Sophie Kurkdjian : « Dès ses débuts, la mode a été un outil de soft power »

On savait que nos choix vestimentaires étaient des outils de distinction sociale. Un peu moins que les vêtements que nous portons tous les jours ou pour de grandes occasions dessinent depuis des siècles une géopolitique singulière. Suite à la parution récente de son ouvrage Géopolitique de la mode (Ed. Le Cavalier Bleu, 2021), l’historienne Sophie Kurkdjian revient en détails sur le fonctionnement d’un secteur désormais profondément globalisé, mais aussi confronté à des défis sociaux et environnementaux qui pourraient, à terme, conditionner son avenir.

 

 

Vous venez de publier une Géopolitique de la mode (Ed. Le Cavalier Bleu, 2021). En quoi la mode est-elle un objet « géopolitique » ?

 

La mode peut être considérée comme un objet géopolitique car son développement et son fonctionnement sont très largement liés à des paramètres politiques et géographiques internationaux et à des luttes de pouvoir entre territoires. Dès ses débuts, la mode s’est développée dans des pays qui l’ont très vite utilisée comme un moyen d’exister sur la scène internationale, de briller économiquement, culturellement et identitairement même. La mode a en fait été très tôt utilisée comme un élément de distinction, comme un outil de soft power, même si le terme n’était pas encore utilisé. La France a été précurseur dans ce domaine. Louis XIV et Jean-Baptiste Colbert, son contrôleur général des finances, auraient été les premiers à prendre conscience de ce pouvoir politique, économique, culturel de la mode, véritable vitrine de la créativité, du style, de l’innovation, de la culture française.

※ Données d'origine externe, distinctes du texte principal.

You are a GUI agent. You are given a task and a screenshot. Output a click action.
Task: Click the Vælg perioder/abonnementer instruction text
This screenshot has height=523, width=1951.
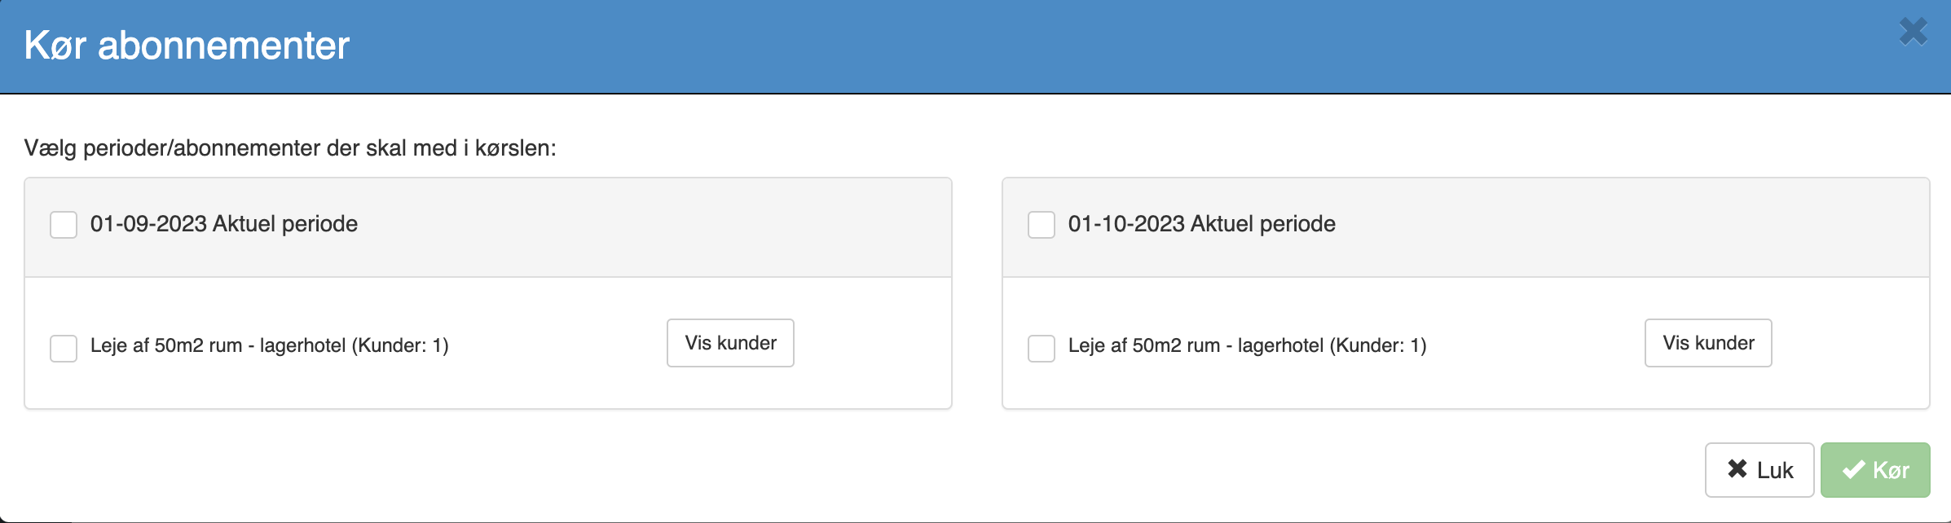click(290, 148)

Colbert aurait ainsi dit « la mode est la France ce que les mines d’or du Pérou sont à l’Espagne« . Le système géopolitique mondial actuel de la mode s’est mis ensuite en place aux XIXème et XXème siècles. Depuis, le fonctionnement de l’industrie de la mode fait intervenir des paramètres politiques et géographiques étroitement liés car pour briller internationalement, chaque « centre de mode » doit surpasser ses voisins. Il s’agit ainsi de vendre le plus de vêtements et d’accessoires possibles dans le monde, de présenter les fashion week les plus originales et les plus fréquentées par les journalistes et les acheteurs, d’accueillir les plus belles expositions de mode ou encore de détenir les écoles de mode les plus attractives.

 

L’Europe et des pays comme l’Italie ou la France ont historiquement été perçus comme le cœur mondial du secteur de la mode, tant concernant la création que la consommation. Cette affirmation est-elle toujours valable en 2021 ?

 

Cette affirmation est toujours vraie mais incomplète. La France et l’Italie sont historiquement des centres de mode tant pour la production que la consommation de la mode mais d’autres pôles ont émergé, d’abord  l’Angleterre et les Etats-Unis après la Seconde Guerre mondiale. Plus récemment, cette géographie s’est renouvelée sous l’effet de l’essor du prêt à porter et de la fast fashion. La production de la mode s’est déplacée vers Asie ou sont produites la plupart des marques de fast fashion. Quant à la consommation, de nouveaux pôles de consommateurs ont émergé : à partir des années 1980, les Japonais se sont imposés. Puis dans les années 2000, est apparue une mosaïque émergente avec les Brésiliens et les Chinois. Désormais les Asiatiques représentent 51% de la clientèle du luxe, dont 32% de Chinois, contre 23% d’Américains et 19% d’Européens. Cette clientèle, plus jeune et plus connectée aux nouvelles technologies que les clients « traditionnels » de la couture et que l’on identifie sous les termes « millennials » (18-35 ans) et « Génération Z » (12-18 ans), se trouve majoritairement en Asie. Parallèlement, des villes créatrices, autres que Paris et Milan, ont émergé s’affirmant comme des pôles de mode innovants. C’est le cas notamment de Copenhague qui a émergé comme la capitale de la mode éthique et écologique. Dans un contexte où l’enjeu d’une mode responsable est devenu la priorité pour le monde de la mode, l’Europe du Nord fait preuve de modèle.

 

En quoi la fast fashion a-t-elle bouleversé le secteur de la mode… et sa géopolitique ?

 

La fast fashion fonctionne sur le principe d’un renouvellement frénétique des vêtements proposés à la vente à bas prix. Au lieu de 4 collections par an présentées par les maisons de mode, les marques de fast fashion peuvent aller jusqu’à en produire jusqu’à 52 par an, soit une par semaine. L’essor de la fast fashion, et aujourd’hui de l’ultra fast-fashion – des marques sans magasins physiques qui n’existent que sur les réseaux sociaux grâce à leurs communautés de clients très jeunes et très enclins à faire du shopping – a marqué un tournant dans les méthodes de production de la mode. Il a aussi eu un impact direct sur sa géographie en déplaçant ses centres de productions, ainsi que sur sa géopolitique en modifiant le rapport de force entre les marques et groupes de luxe traditionnels (LVMH, Kering, etc.) et les nouveaux groupes émergents tels que le géant suédois H&M, le Japonais Uniqlo ou l’Espagnol Inditex qui détient notamment Zara.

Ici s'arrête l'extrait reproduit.